Seattle's Child

Your guide to a kid-friendly city

How your 4th-grader can get a free national-park pass

Put your kid to work. The pass is good for your whole family. If you time it right, which I didn't, you could save up to $80.

I wish I had remembered this last fall — but, better late than never, huh?

I just put my kid to work helping with the family travel budget, and it was surprisingly easy.

The U.S. Department of the Interior, through the Every Kid in a Park program, has made available a free national-parks pass to the family of every U.S. fourth-grader. All they have to do is go online here, and play a "game" in which they answer about two questions, and voila! A printable park pass is made available.
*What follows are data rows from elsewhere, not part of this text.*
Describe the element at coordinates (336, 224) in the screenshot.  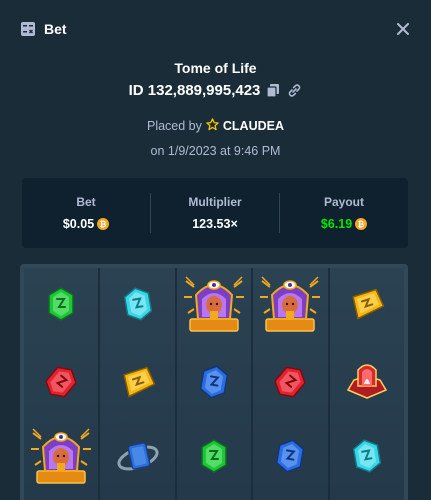
I see `payout-value: $6.19` at that location.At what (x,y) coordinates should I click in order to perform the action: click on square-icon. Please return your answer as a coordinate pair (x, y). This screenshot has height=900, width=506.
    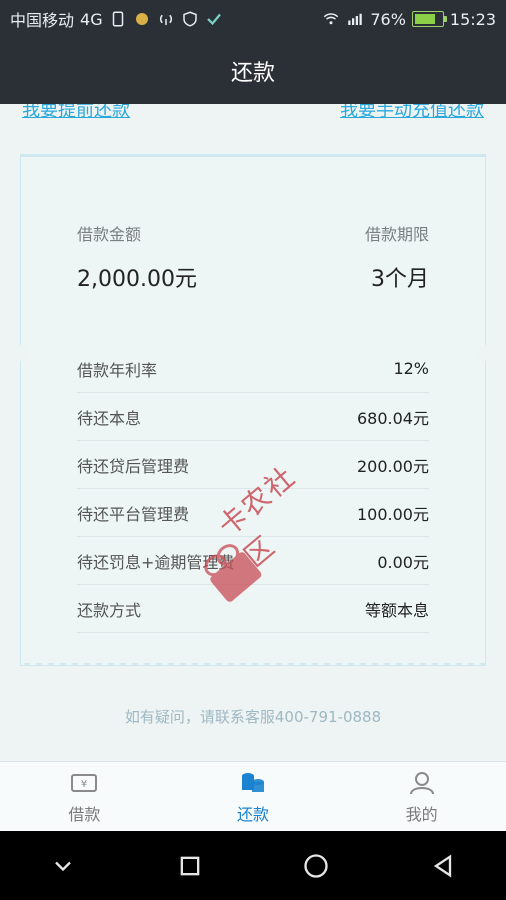
    Looking at the image, I should click on (190, 866).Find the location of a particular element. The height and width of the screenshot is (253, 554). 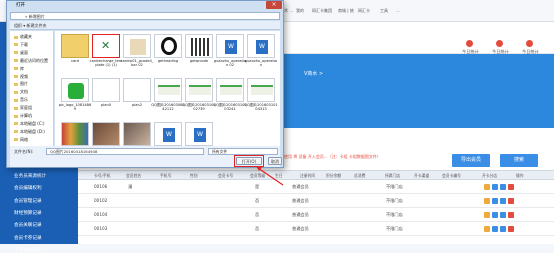

nav-item: 视频 is located at coordinates (21, 77).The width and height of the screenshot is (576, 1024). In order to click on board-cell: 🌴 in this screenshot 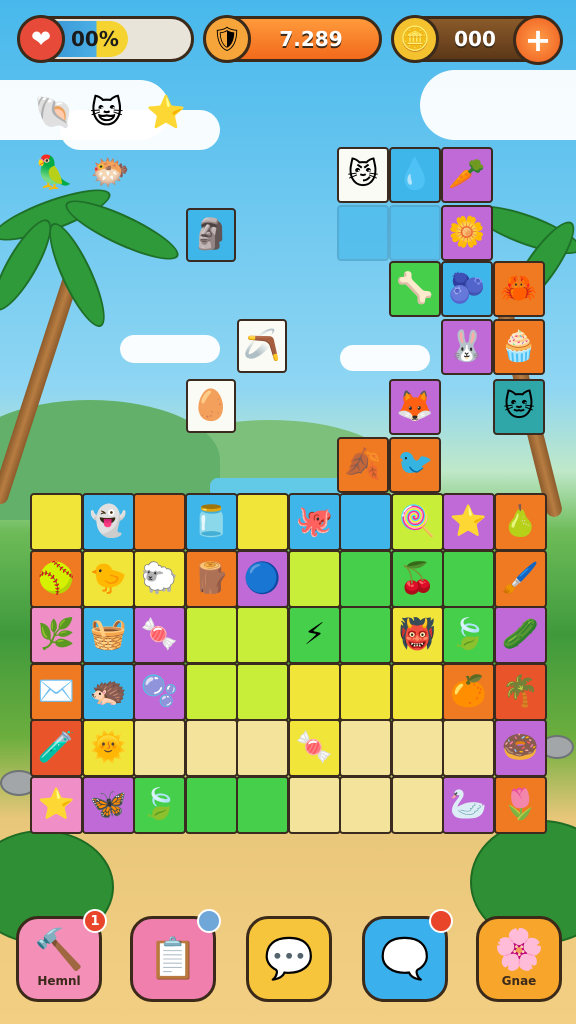, I will do `click(520, 692)`.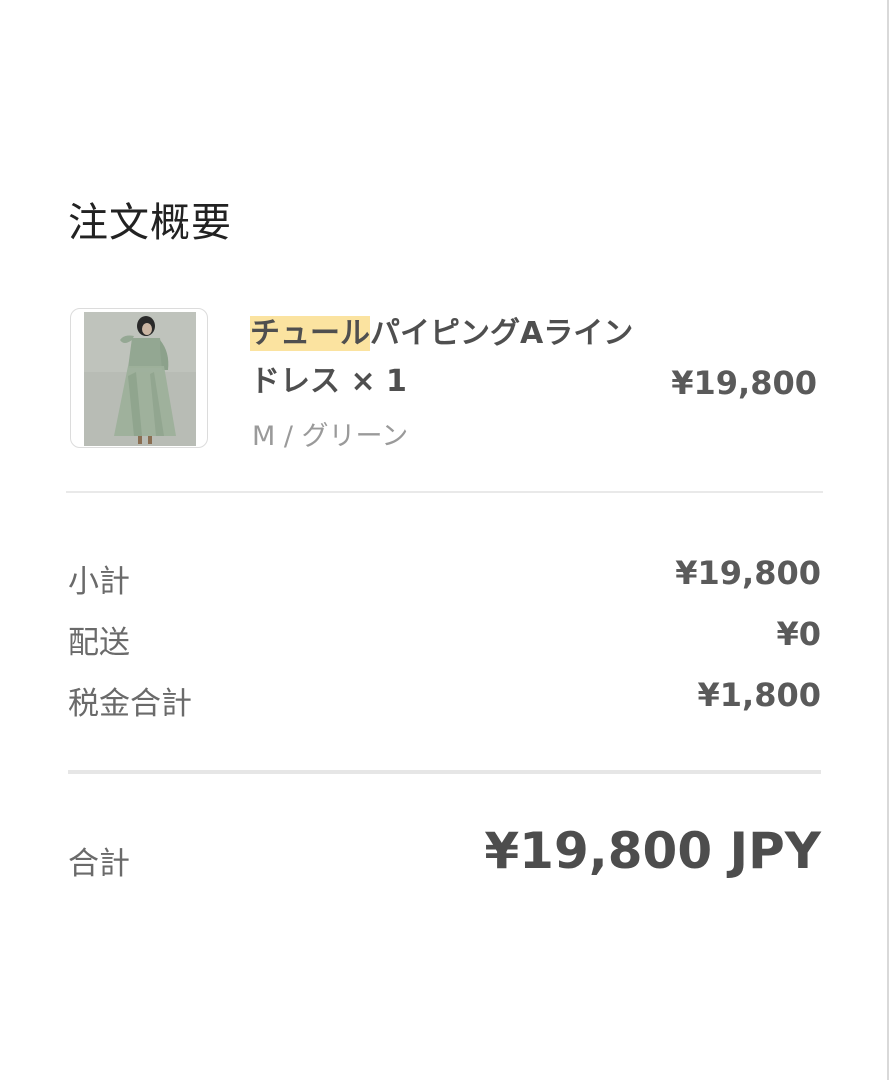 The width and height of the screenshot is (889, 1080). What do you see at coordinates (652, 851) in the screenshot?
I see `total-value: ¥19,800 JPY` at bounding box center [652, 851].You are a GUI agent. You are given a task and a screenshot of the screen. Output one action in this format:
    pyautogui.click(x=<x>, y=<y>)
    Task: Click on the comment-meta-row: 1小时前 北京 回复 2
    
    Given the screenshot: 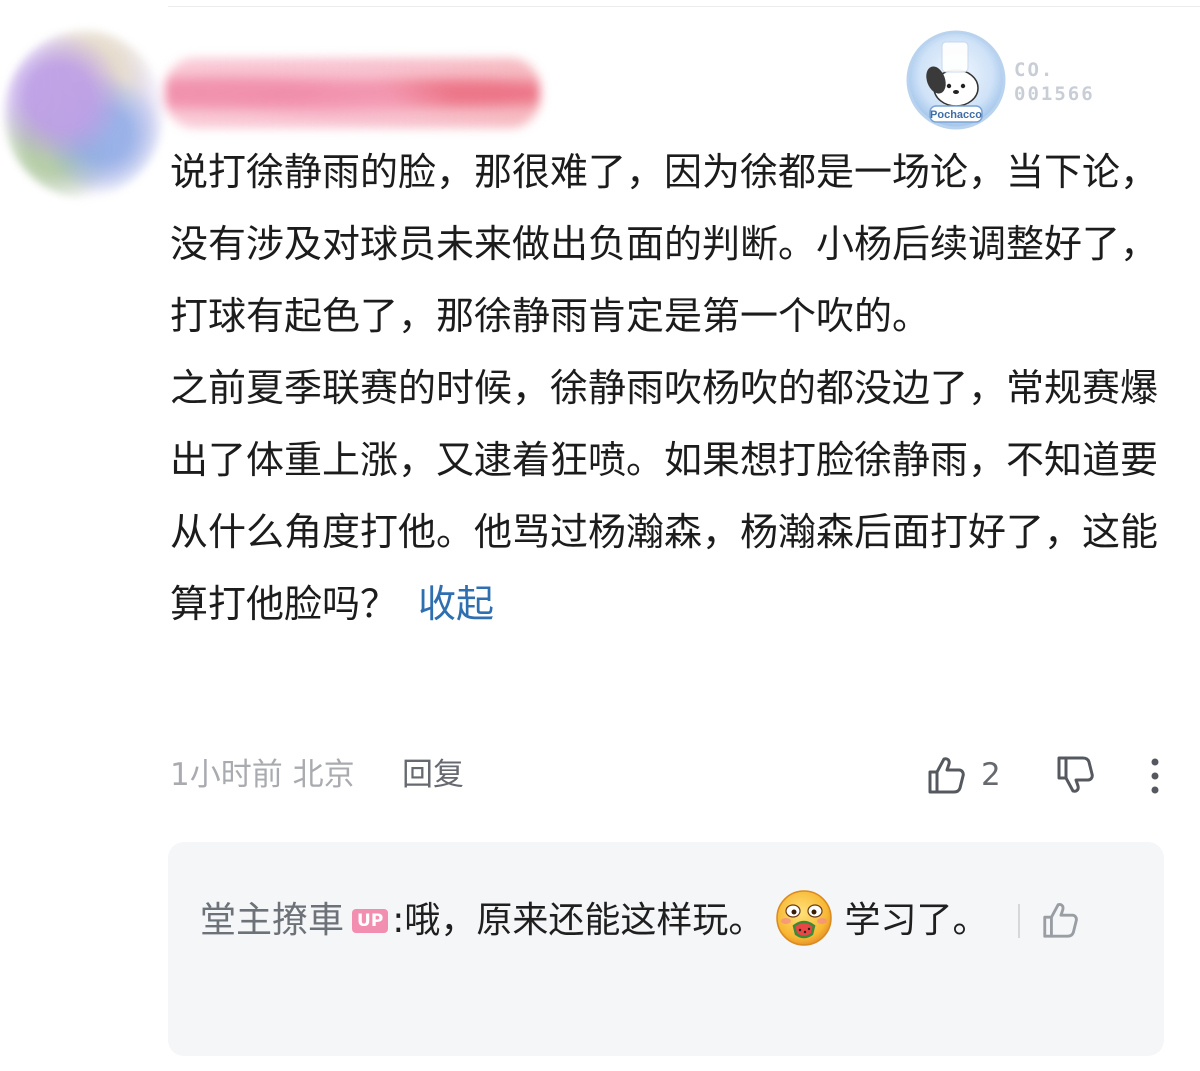 What is the action you would take?
    pyautogui.click(x=670, y=775)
Ours says it's good through the end of August, which is perfect since we are about to set out to see Crater Lake, Oregon Caves and Redwood National Park.

A beginning-of-the-year fourth-grader can get a pass valid for the whole school year, but this will work great for us. With homework on the wane, I had secretly hoped that this activity might involve a bit more effort — at least writing a sentence or two, for example — but all my daughter had to do was type in her zip code, assert that she was in fourth grade, then make two choices that involved clicking boxes. 

 

The website does offer plenty of information and trip-planning resources.

 

An annual pass to all national parks is $80. (Active U.S. military members can get them for free.) An annual pass to just Mount Rainier National Park is $55, and a one-week vehicle pass is $30.